ChatGPT-4 is the latest iteration of the world’s most advanced large language model (LLM) and is being touted as a significant enhancement of GPT3.5, the LLM powering the now very popular ChatGPT-3. According to various reports, ChatGPT4 will boast a range of new features, the most notable being a multimodal capabilities. This feature will purportedly enable the newest chatbot AI to work on text, image and even video inputs.
According to the OpenAI website, ChatGPT-4 “is more creative and collaborative than ever before” and “can generate, edit, and iterate with users on creative and technical writing tasks, such as composing songs, writing screenplays, or learning a user’s writing style.”
Reports also indicate that ChatGPT-4 has been trained on a massive dataset of over 100 trillion words—as much as 10 times larger than the dataset used to train ChatGPT-3. This more comprehensive “learning” means ChatGPT-4 will, in theory, have an even deeper and more nuanced understanding of language, thus allowing it to generate deeper, more sophisticated responses.
ChatGPT-4 is also said to be much more comprehensive than its younger sibling, ChatGPT-3. According to OpenAI, the creators of both ChatGPT-3 and ChatGPT-4, the newest iteration of its AI chatbot can respond using up to 25,000 words, or as much as 700% more than the current 3,000-word limit for the free version of ChatGPT-3. This increased capacity means ChatGPT-4 will be able to provide more context and greater nuance in its responses.

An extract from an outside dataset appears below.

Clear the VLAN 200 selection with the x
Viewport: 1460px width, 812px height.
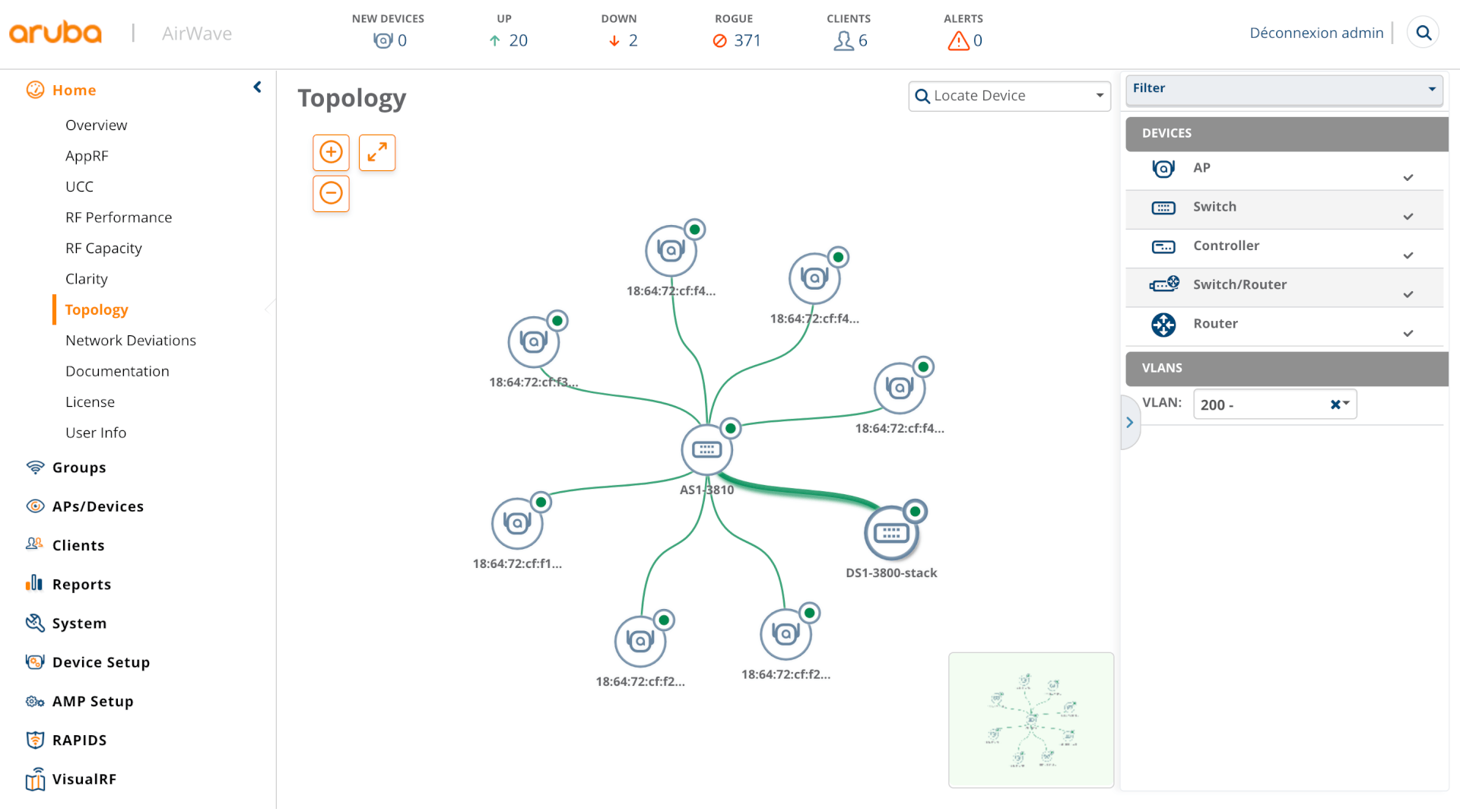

It also means it will be able to handle larger text inputs, summarise entire articles or websites and even longer text forms.
Equally important, ChatGPT-4 is said to be safer and more accurate than all its GPT brethren.
“We spent six months making GPT-4 safer and more aligned,” wrote the OpenAI team on their official website. “GPT-4 is 82% less likely to respond to requests for disallowed content and 40% more likely to produce factual responses than GPT-3.5 on our internal evaluations.”
The OpenAI are also touting ChatGPT-4’s “improved behaviour, which they claim is the result of incorporating “more human feedback, including feedback submitted by ChatGPT users, to improve GPT-4’s behaviour” and working with “over 50 experts for early feedback in domains, including AI safety and security.”
ChatGPT-4, like its predecessor, will also be learning on-the-fly, with OpenAI promising to update and improve GPT-4 “at a regular cadence as more people use it.” Meaning, it can technically “get better” as more and more people provide their inputs and feedback.
But while ChatGPT-4 is a massive leap forward for GPT, OpenAI itself acknowledged the limitations of its newest LLM. ChatGPT-4, like previous GPT iterations, can still be weighed down by “social biases, hallucinations and adversarial prompts,” leading to some prejudiced, contrarian or head-scratching responses.
In other words, ChatPT-4 is still not perfect. It is far from it, in fact. But it builds upon the successes of its predecessor, ChatGPT-3, which was released in 2020. Since then, ChatGPT-3 has become the gold standard of AI chatbots with its ability to generate highly realistic language complete with grammar and syntax. With ChatGPT-4, a new gold standard is likely to emerge.